Mattarella e la “chiamata” in piazza. Nel Pd c’è chi dice no

 Il consigliere regionale Giudiceandrea contrario alla linea anche mediatica tracciata da Martina in giù. «Sono contrario ad ammantare di “partito” l’iniziativa coraggiosa del Capo dello Stato»

 Con tanto di tessera in giacca e di seggio in consiglio regionale. Come dire, non uno qualsiasi in materia di Pd conterraneo. Eppure a Giuseppe Giudiceandrea, di lui stiamo parlando, proprio non va giù la scelta del vertice stesso nazionale del suo partito di adunare le masse (e le bandiere) in difesa di Mattarella, linea questa poi trasferita nelle periferie del Pd. Non va giù e non certo perché non ci sono argomenti per cui fare il “tifo” per Mattarella, «semmai il contrario».

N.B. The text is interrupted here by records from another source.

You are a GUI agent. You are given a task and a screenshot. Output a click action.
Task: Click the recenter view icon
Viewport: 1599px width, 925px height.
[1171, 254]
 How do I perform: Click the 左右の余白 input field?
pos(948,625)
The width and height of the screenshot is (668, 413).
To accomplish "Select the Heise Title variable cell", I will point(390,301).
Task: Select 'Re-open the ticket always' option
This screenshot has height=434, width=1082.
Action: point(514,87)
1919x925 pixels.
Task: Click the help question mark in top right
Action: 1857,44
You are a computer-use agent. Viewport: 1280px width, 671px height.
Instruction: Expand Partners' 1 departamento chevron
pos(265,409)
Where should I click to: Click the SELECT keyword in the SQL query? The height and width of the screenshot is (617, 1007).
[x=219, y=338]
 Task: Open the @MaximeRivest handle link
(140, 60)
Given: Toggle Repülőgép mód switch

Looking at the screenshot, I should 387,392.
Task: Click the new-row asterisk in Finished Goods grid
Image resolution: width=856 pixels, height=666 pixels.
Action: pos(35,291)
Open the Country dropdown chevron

E allora? «Sono contrario, sono assolutamente contrario ad ammantare di Pd l’iniziativa coraggiosa del presidente della Repubblica di utilizzare le prerogative riconosciutegli dalla Costituzione a tutela di tutti i cittadini italiani». Il perché è presto detto… «Non è il momento di porre e mettere bandierine su iniziative politiche e democratiche di alto rilievo costituzionale. Gli animi esacerbati della cittadinanza dopo 90 giorni di pressappochismo istituzionale dei leader dei partiti impongono lo stesso silenzio ed il medesimo rigore che hanno caratterizzato le scelte politiche del presidente della Repubblica».

Il Pd quindi, secondo Giudiceandrea, non deve fare un passo indietro rispetto al sostegno franco e sincero nei confronti di Mattarella ma deve farlo verso le piazze, non è una battaglia (solo) sua questa…

«Spetta ai segretari di partito manifestare vicinanza al presidente e disponibilità assoluta al lavoro politico silenzioso e indefesso. Le piazze evocano scontri che il Paese e Mattarella intendono scongiurare». Da qui la reiterata contrarietà alla stragegia di “massa” in vista del primo giugno che è poi diventato il cavallo di battaglia in queste ore di Martina e degli altri della “regnanza”. «Per questi motivi esprimo il mio personale dissenso ad ogni manifestazione pubblica tesa ad intestare al Pd prerogative che sono del presidente della Repubblica e solo ed esclusivamente del suo ruolo, che impeccabilmente ricopre».

Più chiaro di così, Giudiceandrea, non potrebbe essere. Con la tessera (ancora) del Pd in giacca e un seggio consolidato in consiglio regionale. Mattarella non si tocca ed è di tutti, il suo mantra. Non è di tutti invece un partito che se ne vuole intestare la piazza in suo nome. Non è di tutti e non è per tutti un partito che sceglie questa linea. Forse, a questo punto, non è nemmeno il suo…

                                                                                                                                                         d.m.